● Exercise inputs:
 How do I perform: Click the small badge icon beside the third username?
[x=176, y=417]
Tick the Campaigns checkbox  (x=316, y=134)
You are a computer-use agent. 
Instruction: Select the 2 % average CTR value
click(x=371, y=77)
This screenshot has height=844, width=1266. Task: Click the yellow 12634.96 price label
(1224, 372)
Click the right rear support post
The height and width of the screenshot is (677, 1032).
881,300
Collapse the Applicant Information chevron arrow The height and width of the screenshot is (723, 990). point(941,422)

---

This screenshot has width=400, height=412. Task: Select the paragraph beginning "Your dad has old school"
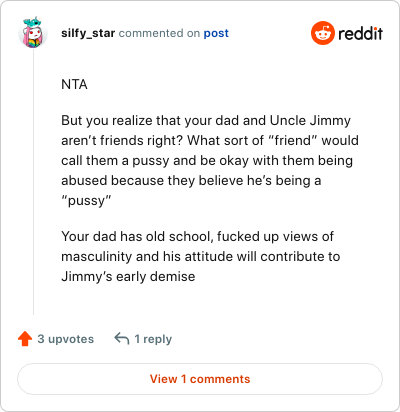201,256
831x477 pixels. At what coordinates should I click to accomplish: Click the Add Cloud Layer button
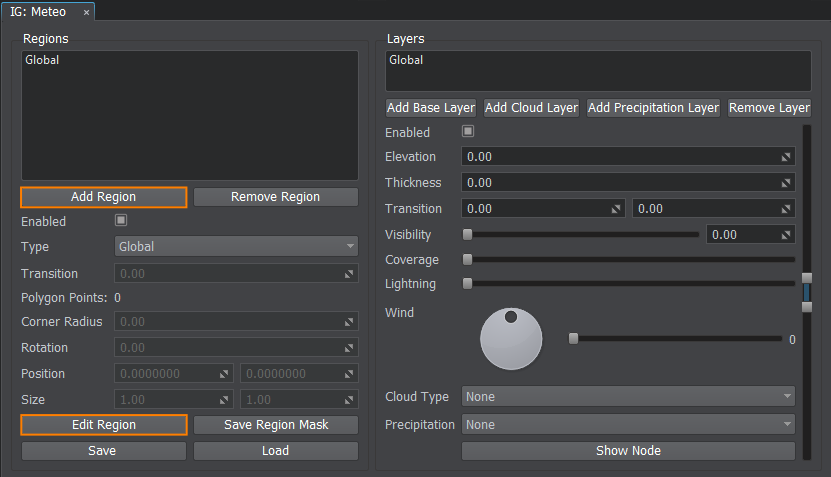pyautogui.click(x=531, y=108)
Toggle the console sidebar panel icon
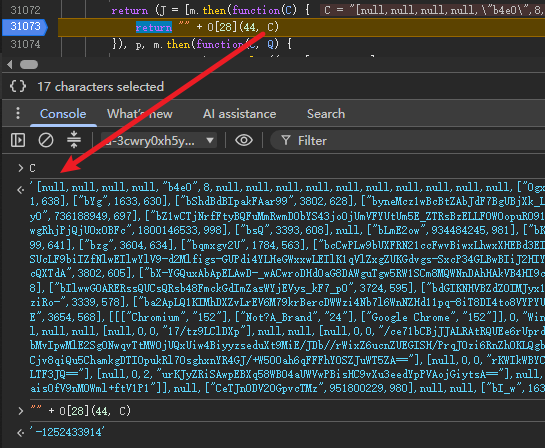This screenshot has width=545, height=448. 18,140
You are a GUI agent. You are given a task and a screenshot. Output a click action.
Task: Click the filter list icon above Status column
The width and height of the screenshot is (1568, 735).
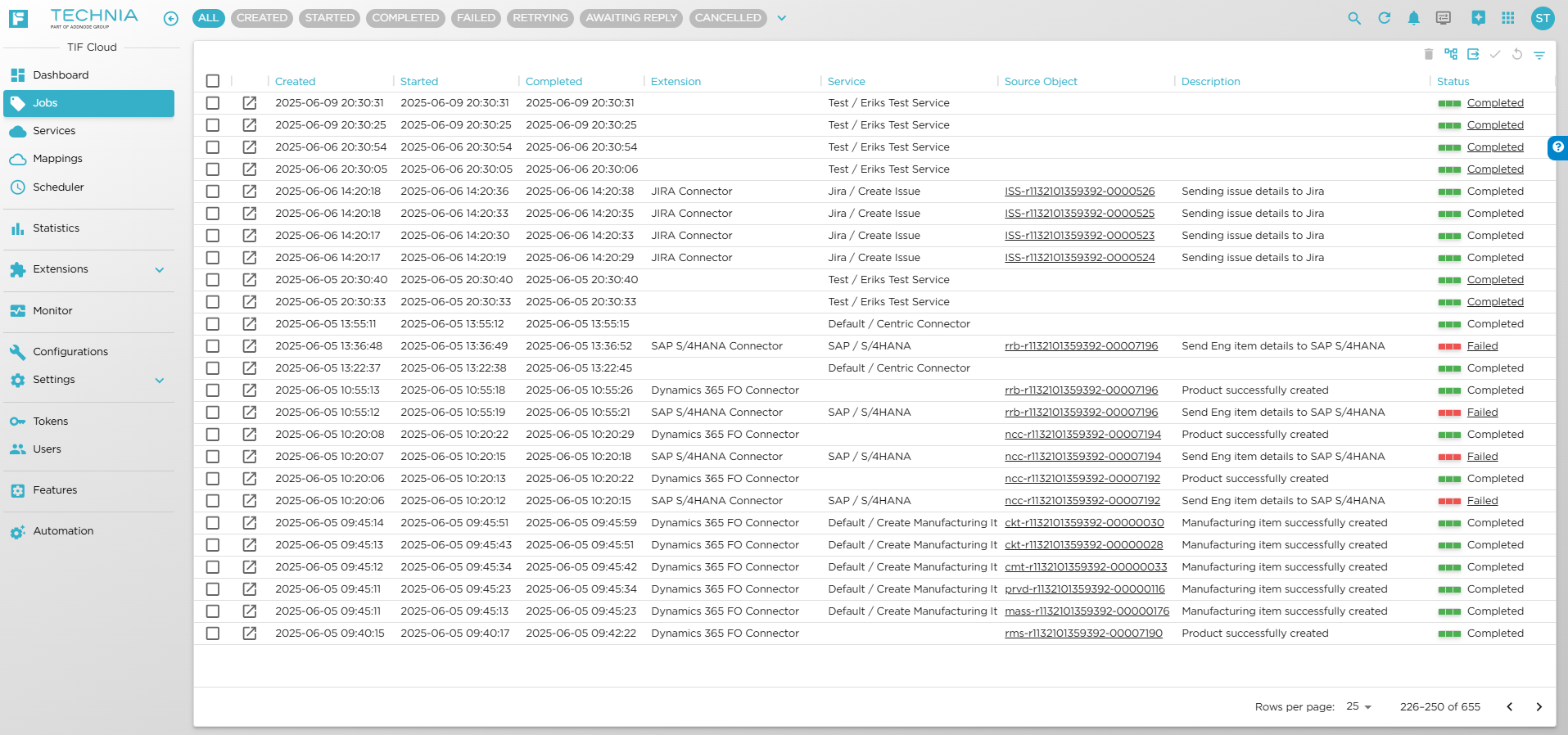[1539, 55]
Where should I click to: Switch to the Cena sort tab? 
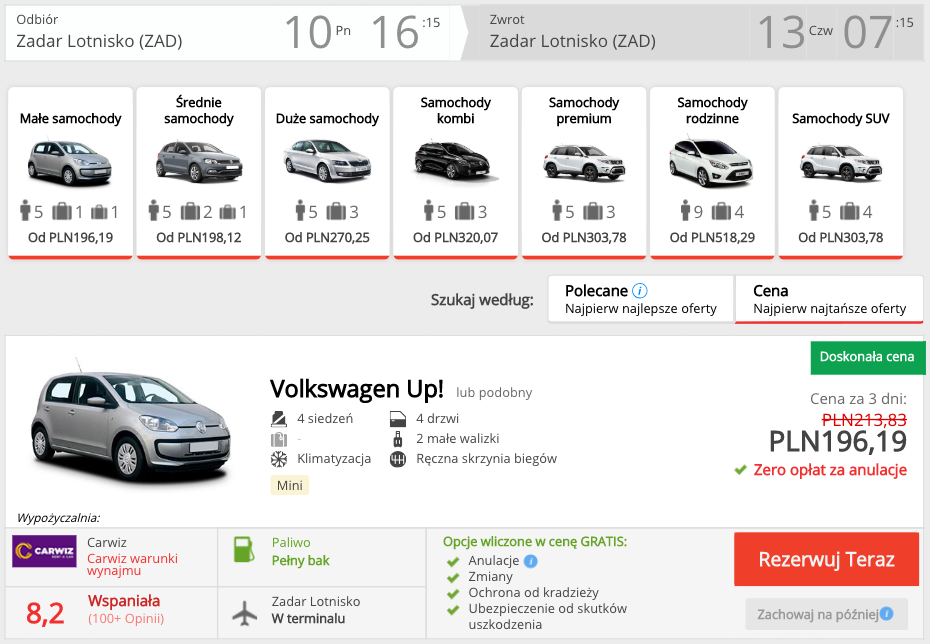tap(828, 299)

...

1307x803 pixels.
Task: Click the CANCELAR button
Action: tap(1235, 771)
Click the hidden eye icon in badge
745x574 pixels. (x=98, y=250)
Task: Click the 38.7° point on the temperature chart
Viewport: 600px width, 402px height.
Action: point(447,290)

● Instructions to follow: Reproduce the entries that open with the line containing "Toggle the console sidebar panel icon" and close with the line containing "tap(828, 299)", both included, and omit the pictures.

● Response:
Toggle the console sidebar panel icon
This screenshot has width=545, height=448. 18,140
You are a GUI agent. You are given a task and a screenshot. Output a click action.
Task: Click the filter list icon above Status column
The width and height of the screenshot is (1568, 735).
[1539, 55]
Where should I click to: Switch to the Cena sort tab? 
tap(828, 299)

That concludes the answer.